In the business context, both levels have much to commend them. The latter, however, has been used to analyse the most celebrated examples of trust-based business transactions – namely, the Italian industrial districts (Piore and Sable, 1984). Where once the districts were seen as exemplars of ‘flexible specialisation’ and non-contractual co-operation between producers, suppliers and others, Farrell and Knight show how for institutional reasons these trust relationships are in decline as a mechanism for the delivery of productivity and global competitive advantage.

Previously, then, trust was built within the context of a community and sense of belonging and mutual interdependence. The community effectively regulated opportunism between co-operating firms and imposed sanctions on those who broke the rules, the ultimate penalty being expulsion from the community (Brusco, 1992), pp182-83). Recent evidence of a breakdown of trust points to two key conclusions. First, that structural changes in the ownership of large ‘final’ or ‘governor’ firms has led to a formalisation of contract relationships stripped of the cultural context and significance (derived from local ownership, community and the need to ‘belong’). Moreover, this ‘depersonalisation’ leads to a much more contract-led mode of operation for firms in producer networks or value chains.

_ _ _

_Exercise goal_
According to the passage on business trust, what was the ultimate penalty the community imposed on those who broke the rules? Answer from the passage on business trust alone.

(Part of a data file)
_ _ _

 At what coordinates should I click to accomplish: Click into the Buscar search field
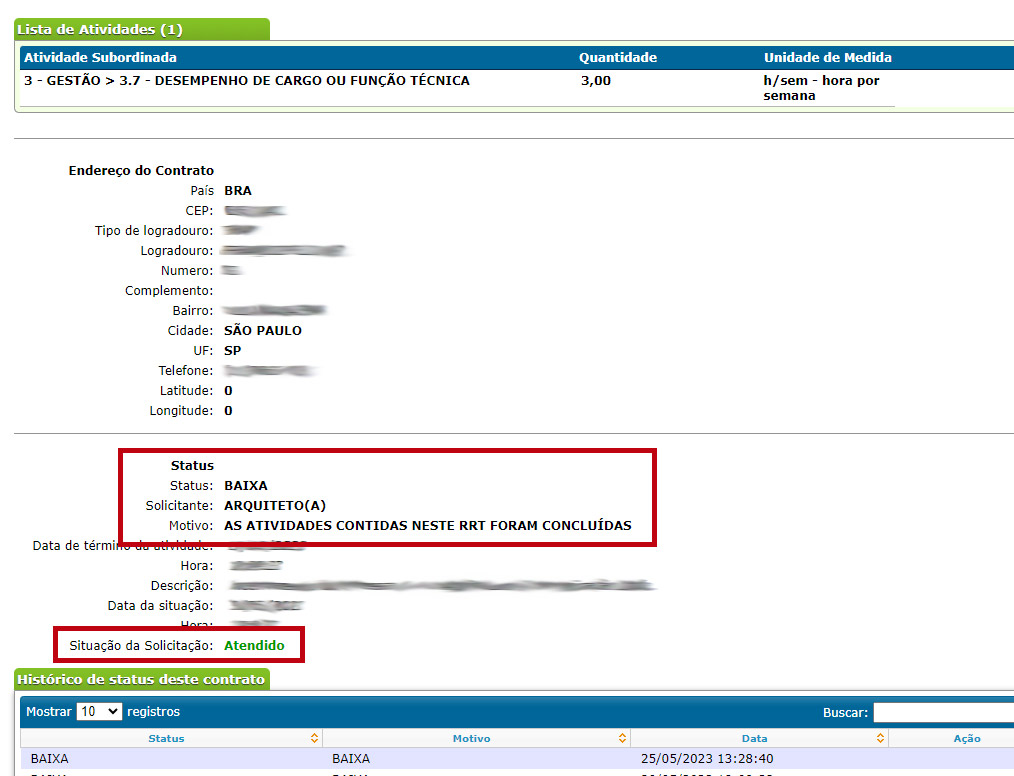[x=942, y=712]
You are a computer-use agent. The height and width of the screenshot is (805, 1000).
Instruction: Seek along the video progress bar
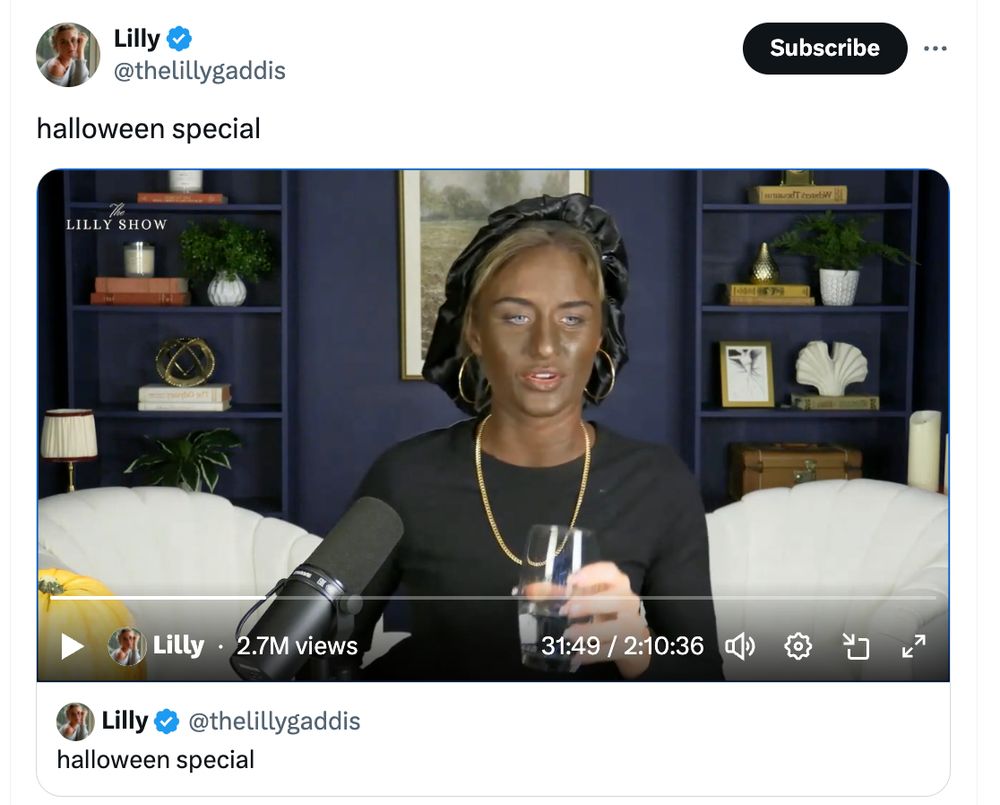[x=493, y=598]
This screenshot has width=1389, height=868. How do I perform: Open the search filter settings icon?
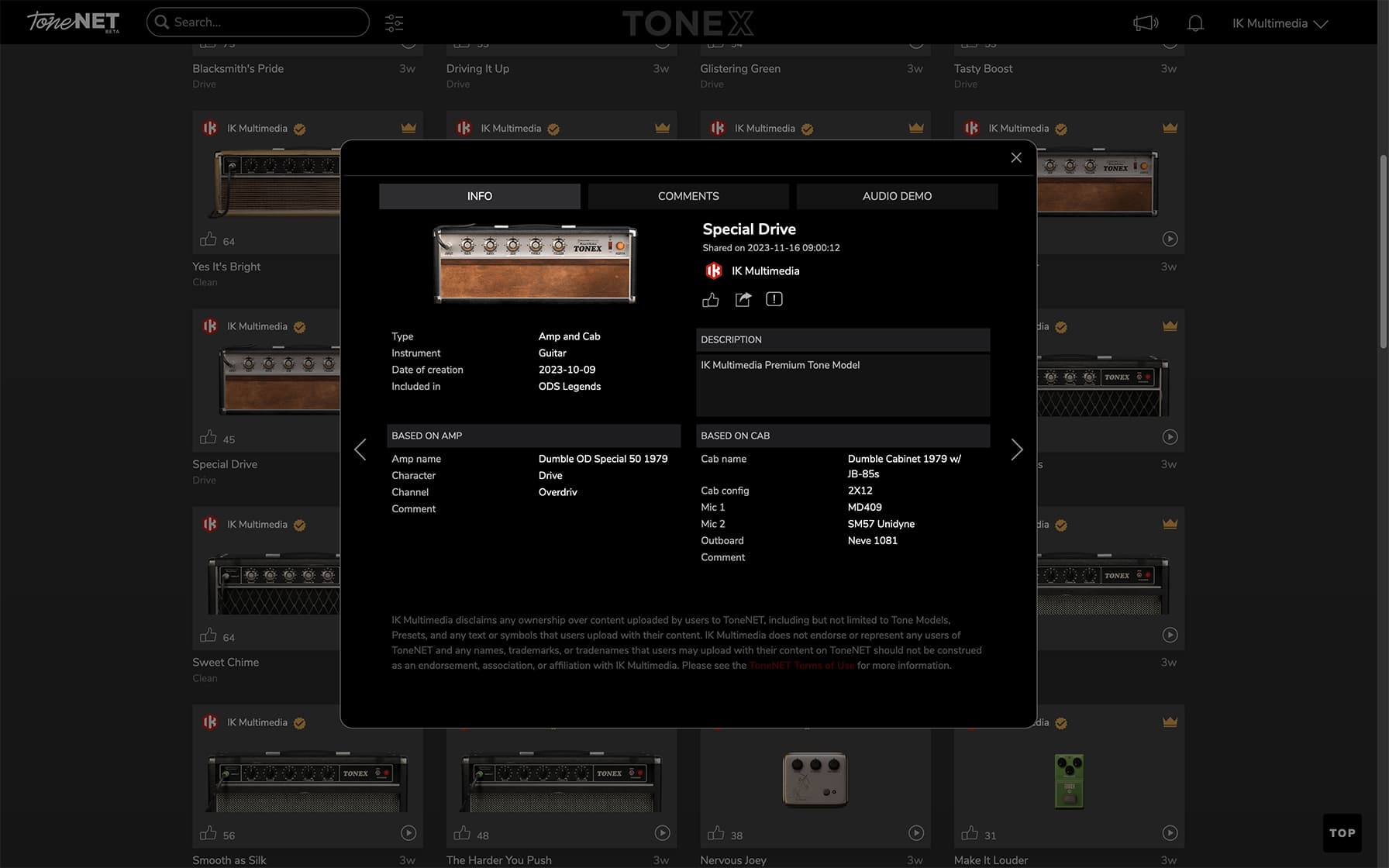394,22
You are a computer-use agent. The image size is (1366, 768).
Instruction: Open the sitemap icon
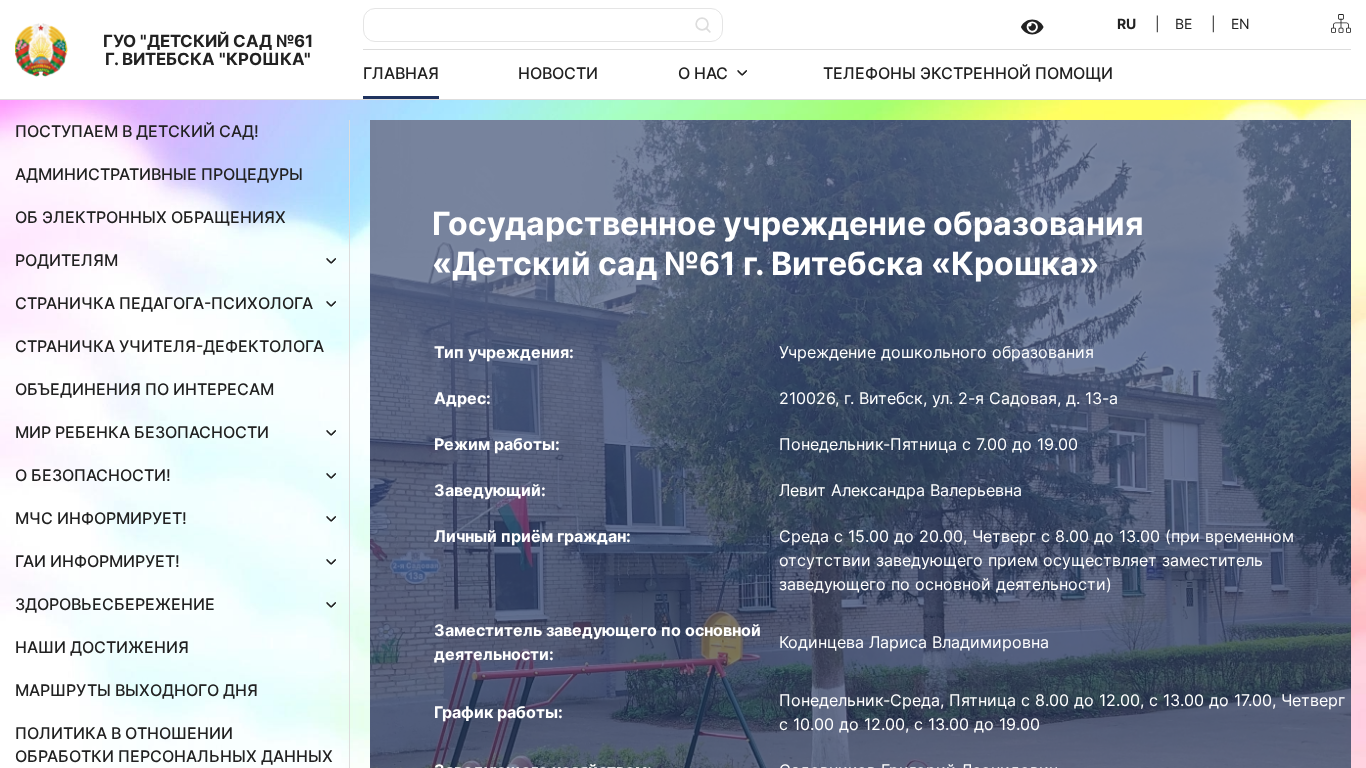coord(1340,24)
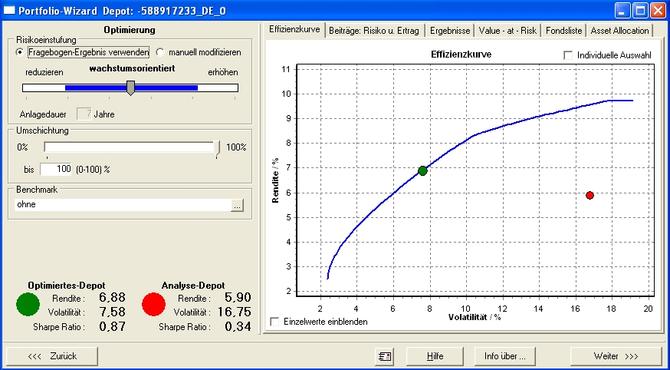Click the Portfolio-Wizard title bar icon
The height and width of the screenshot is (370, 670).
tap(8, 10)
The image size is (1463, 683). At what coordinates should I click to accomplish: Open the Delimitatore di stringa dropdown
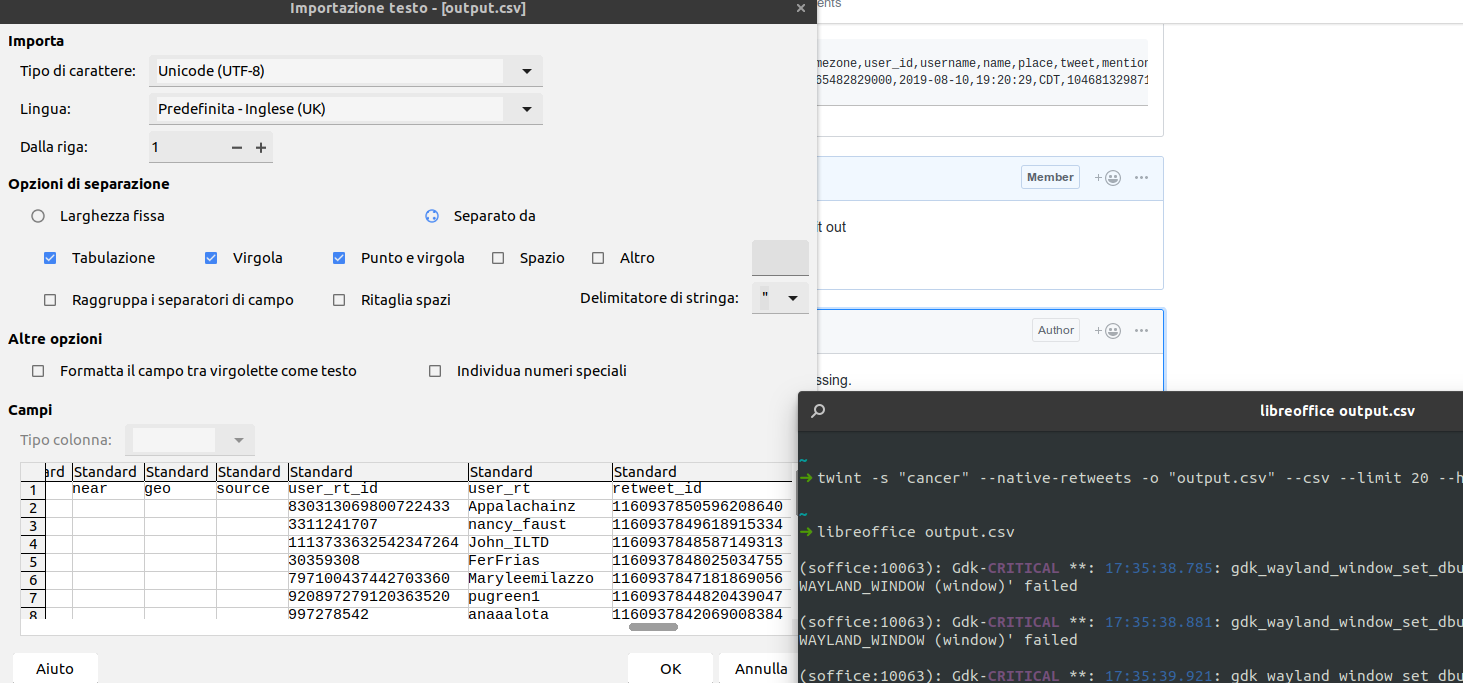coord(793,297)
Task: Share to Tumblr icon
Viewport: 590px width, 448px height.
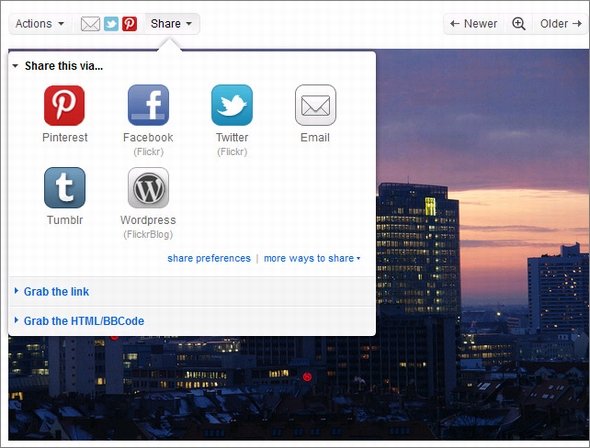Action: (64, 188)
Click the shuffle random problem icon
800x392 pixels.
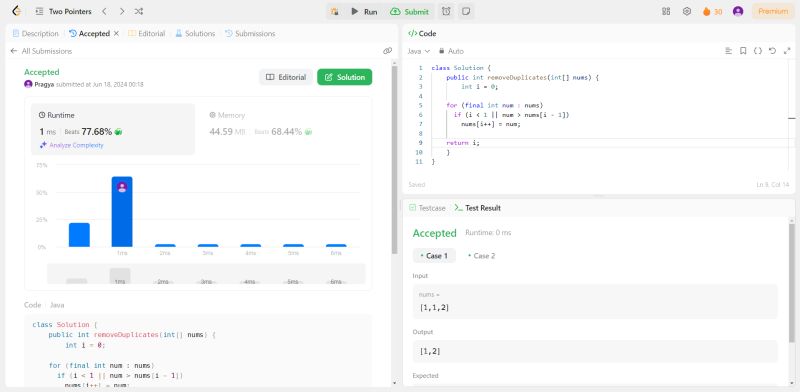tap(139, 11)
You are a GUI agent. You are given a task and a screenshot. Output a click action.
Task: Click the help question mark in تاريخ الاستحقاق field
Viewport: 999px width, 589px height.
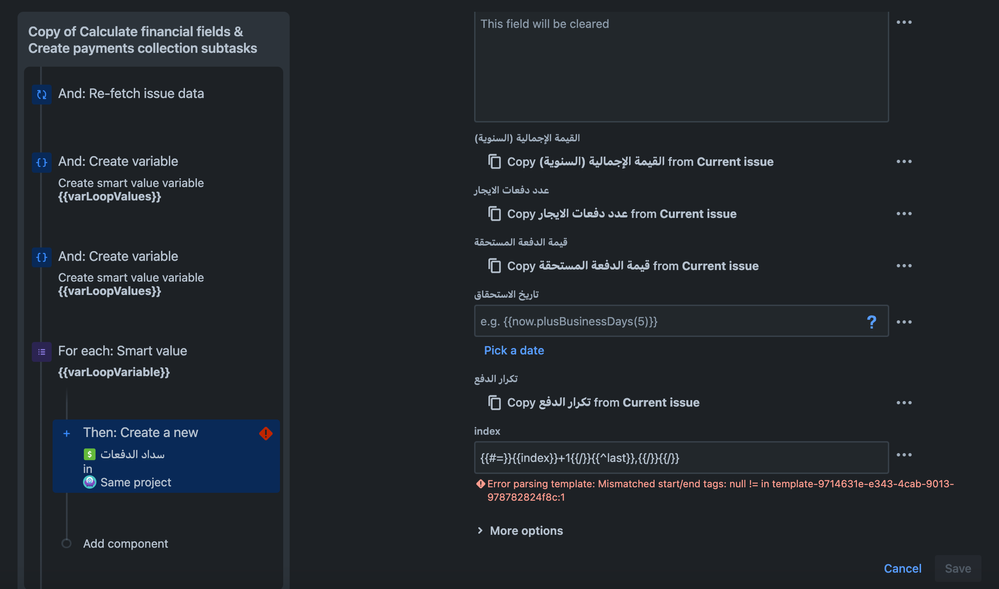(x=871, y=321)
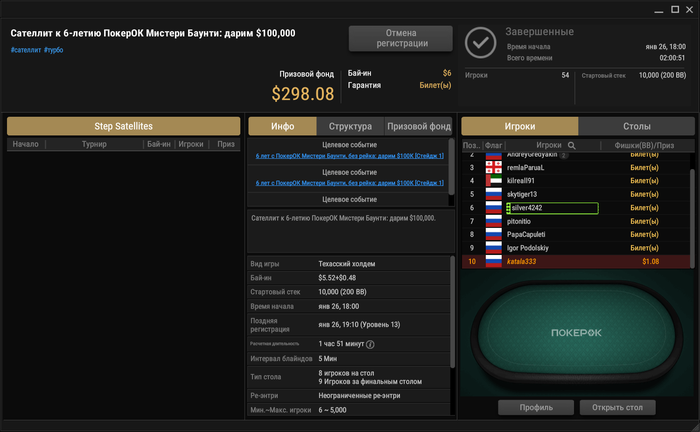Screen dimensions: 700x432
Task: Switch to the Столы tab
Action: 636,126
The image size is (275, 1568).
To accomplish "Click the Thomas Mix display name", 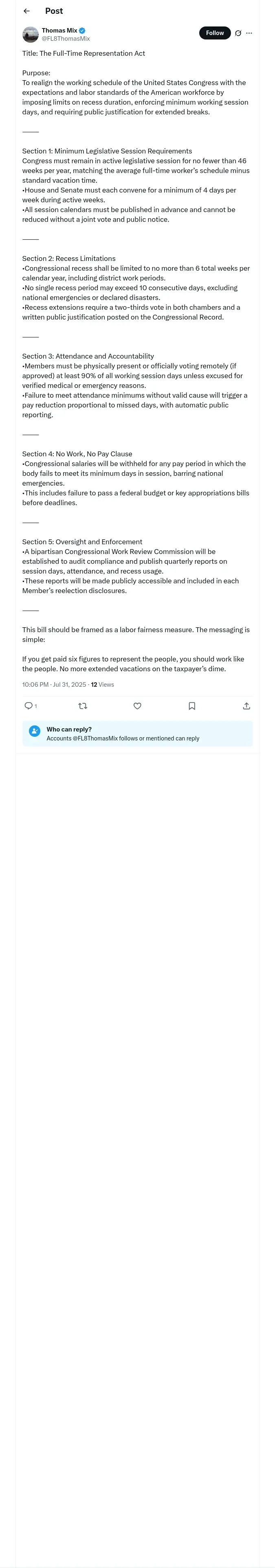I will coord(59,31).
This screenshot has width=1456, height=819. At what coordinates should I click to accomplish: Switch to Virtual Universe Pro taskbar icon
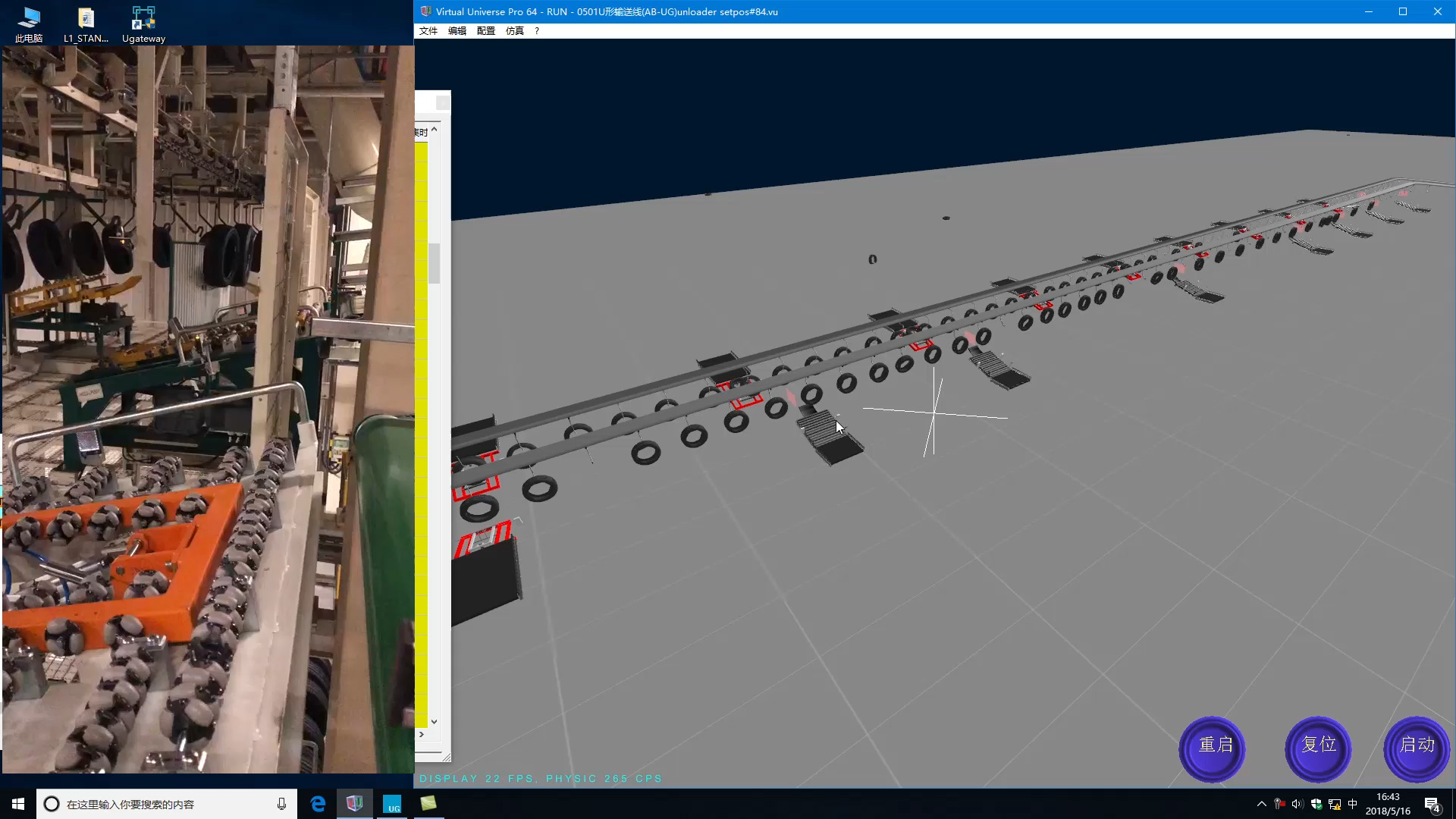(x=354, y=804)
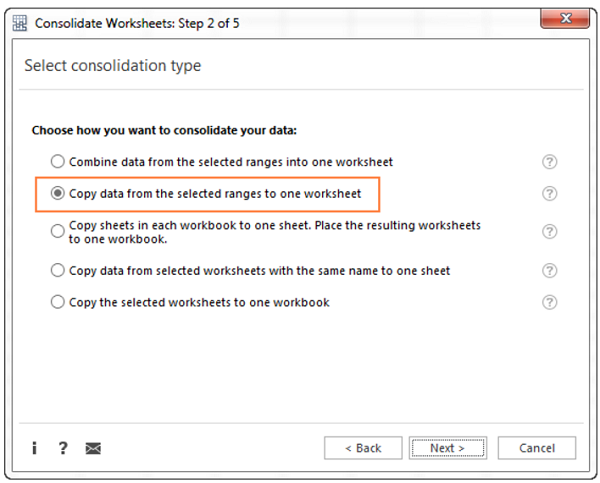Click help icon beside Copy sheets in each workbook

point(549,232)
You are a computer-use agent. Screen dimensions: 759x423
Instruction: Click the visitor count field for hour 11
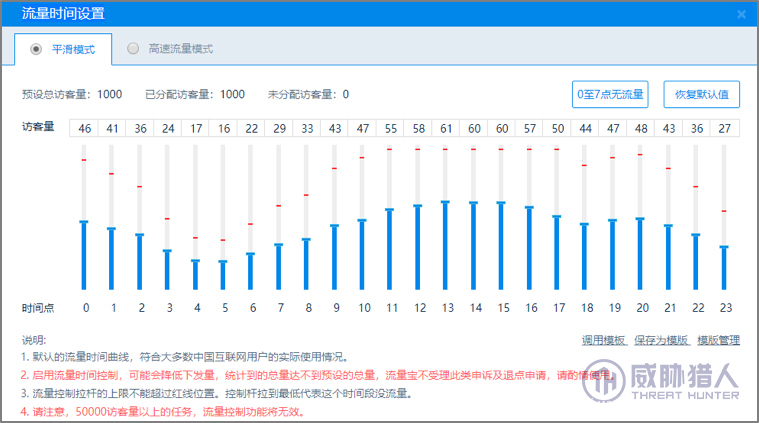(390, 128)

_ _ _

_Result_
Expulsion from the community.